Rewrite all of the material below with "width and height" changed to "dimensions" and everything else left as it is, and leave the pictures out.
+++ Stored records
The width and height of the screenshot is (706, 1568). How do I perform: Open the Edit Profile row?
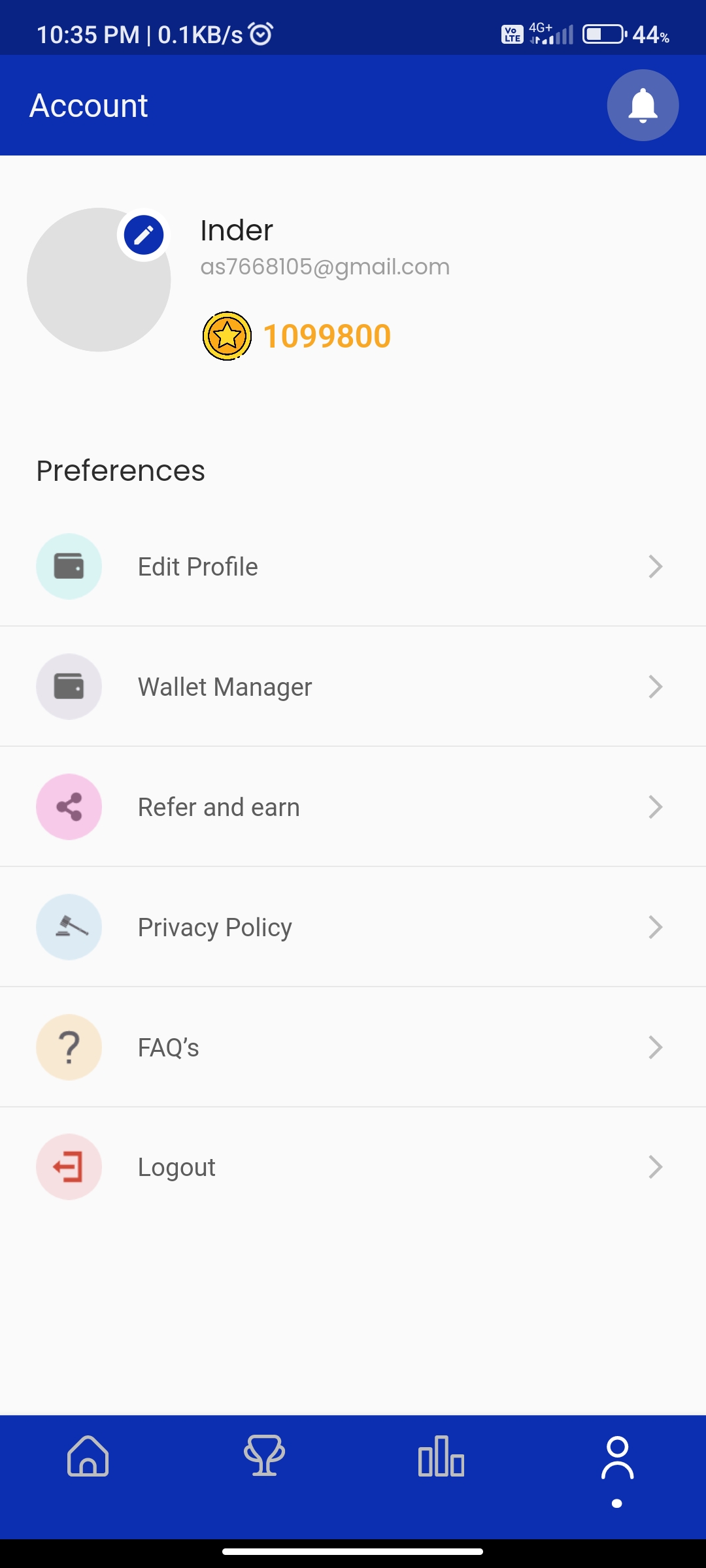coord(353,566)
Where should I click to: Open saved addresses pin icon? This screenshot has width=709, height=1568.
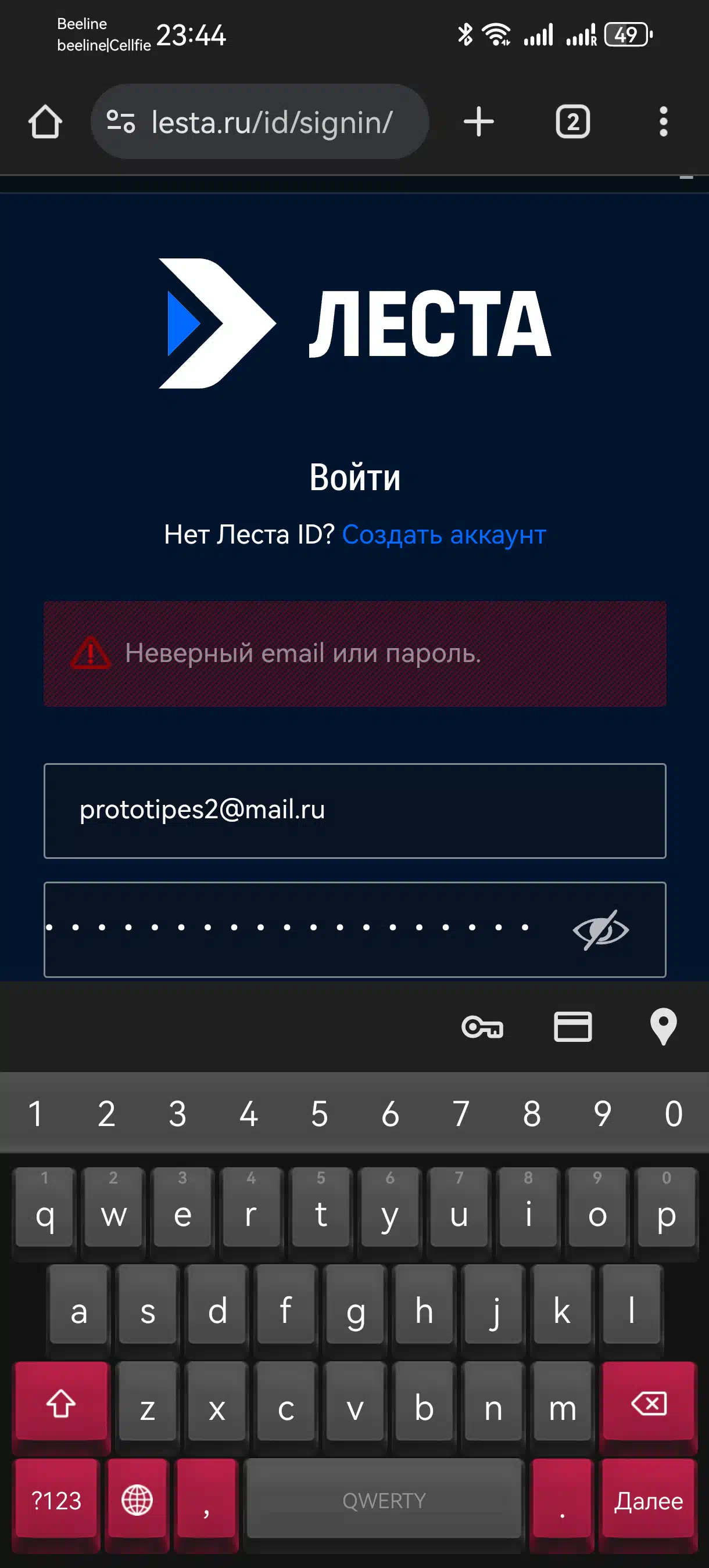[x=663, y=1027]
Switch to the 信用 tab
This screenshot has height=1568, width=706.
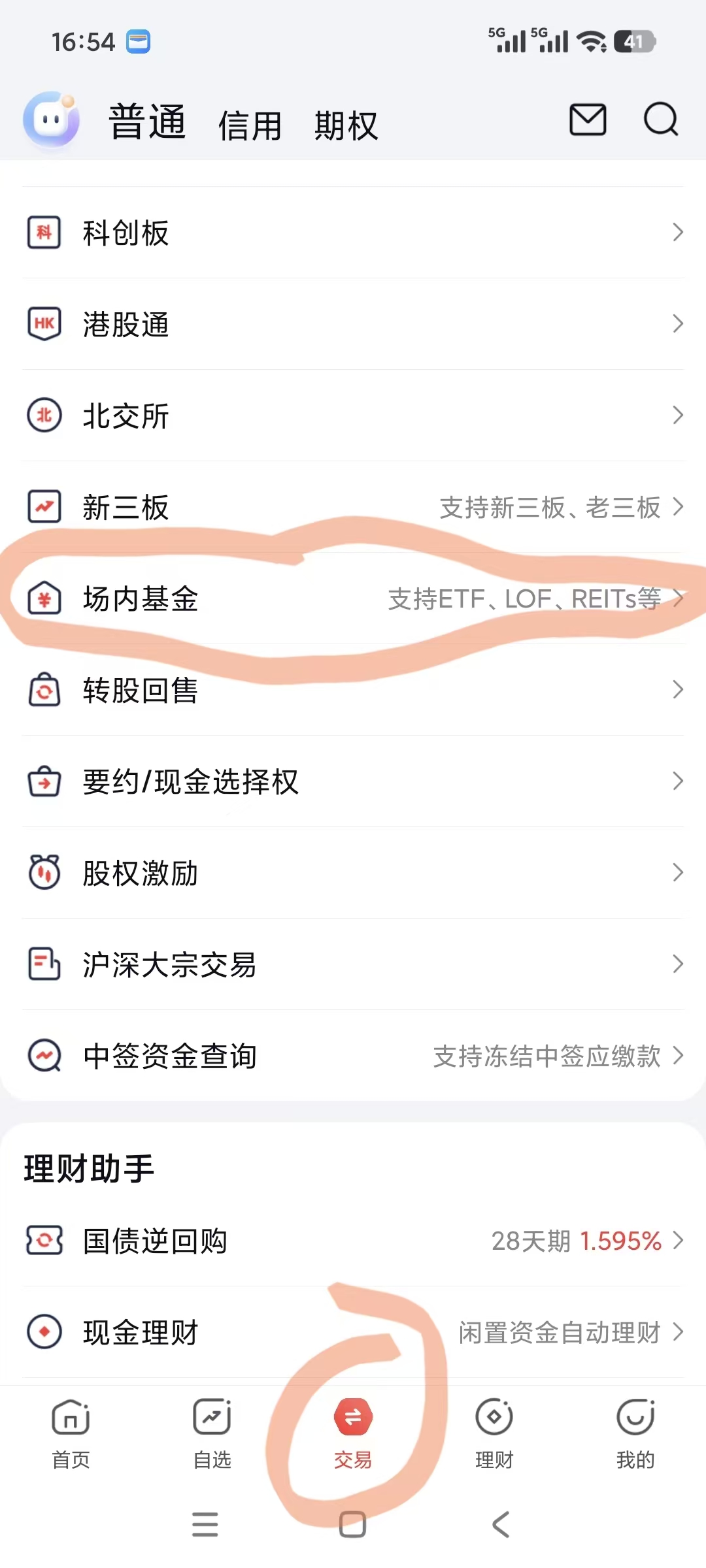[250, 125]
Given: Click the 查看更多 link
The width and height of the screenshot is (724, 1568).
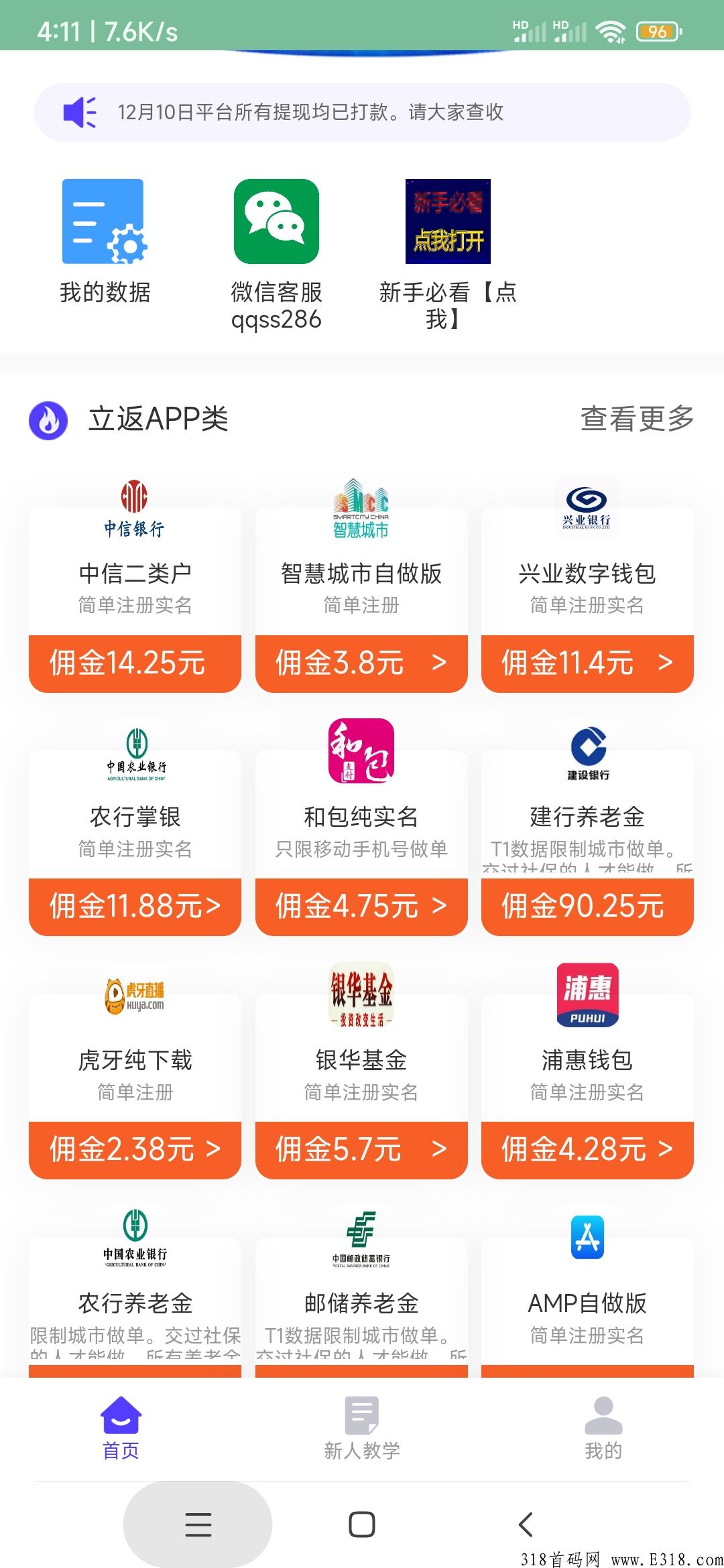Looking at the screenshot, I should tap(636, 419).
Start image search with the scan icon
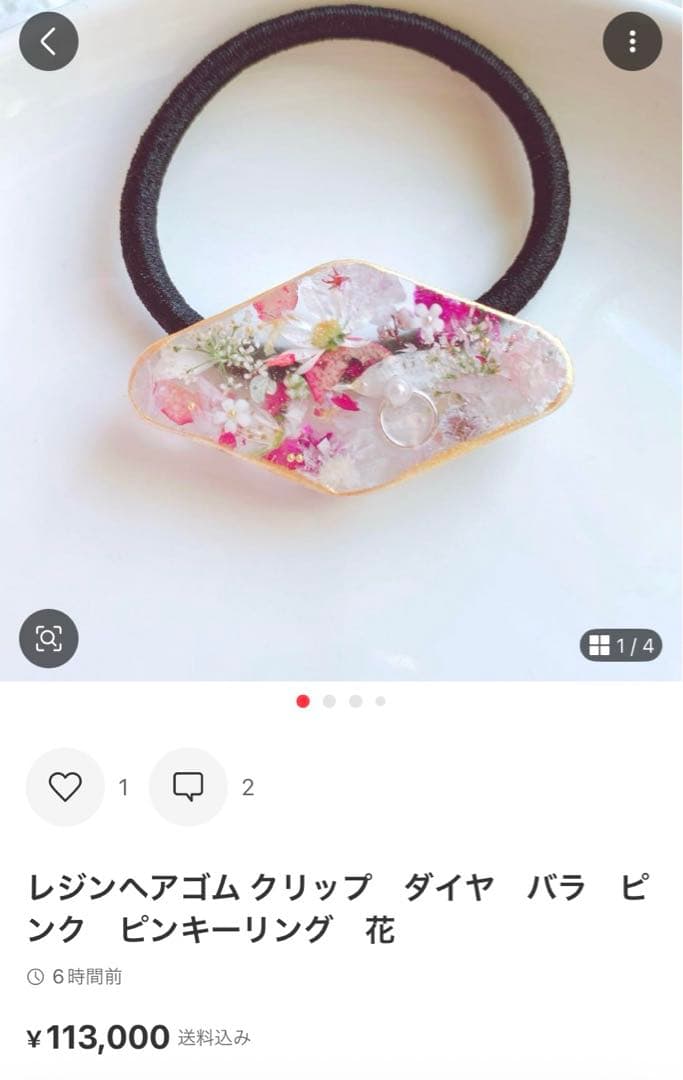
++++++
Worked answer:
The dimensions of the screenshot is (706, 1568). How do I perform: Open the Edit Profile row?
coord(353,566)
Where should I click to: Open saved addresses pin icon? This screenshot has width=709, height=1568.
[x=663, y=1027]
Switch to the 信用 tab
This screenshot has height=1568, width=706.
[250, 125]
Given: Click the 查看更多 link
The dimensions of the screenshot is (724, 1568).
Looking at the screenshot, I should tap(636, 419).
Start image search with the scan icon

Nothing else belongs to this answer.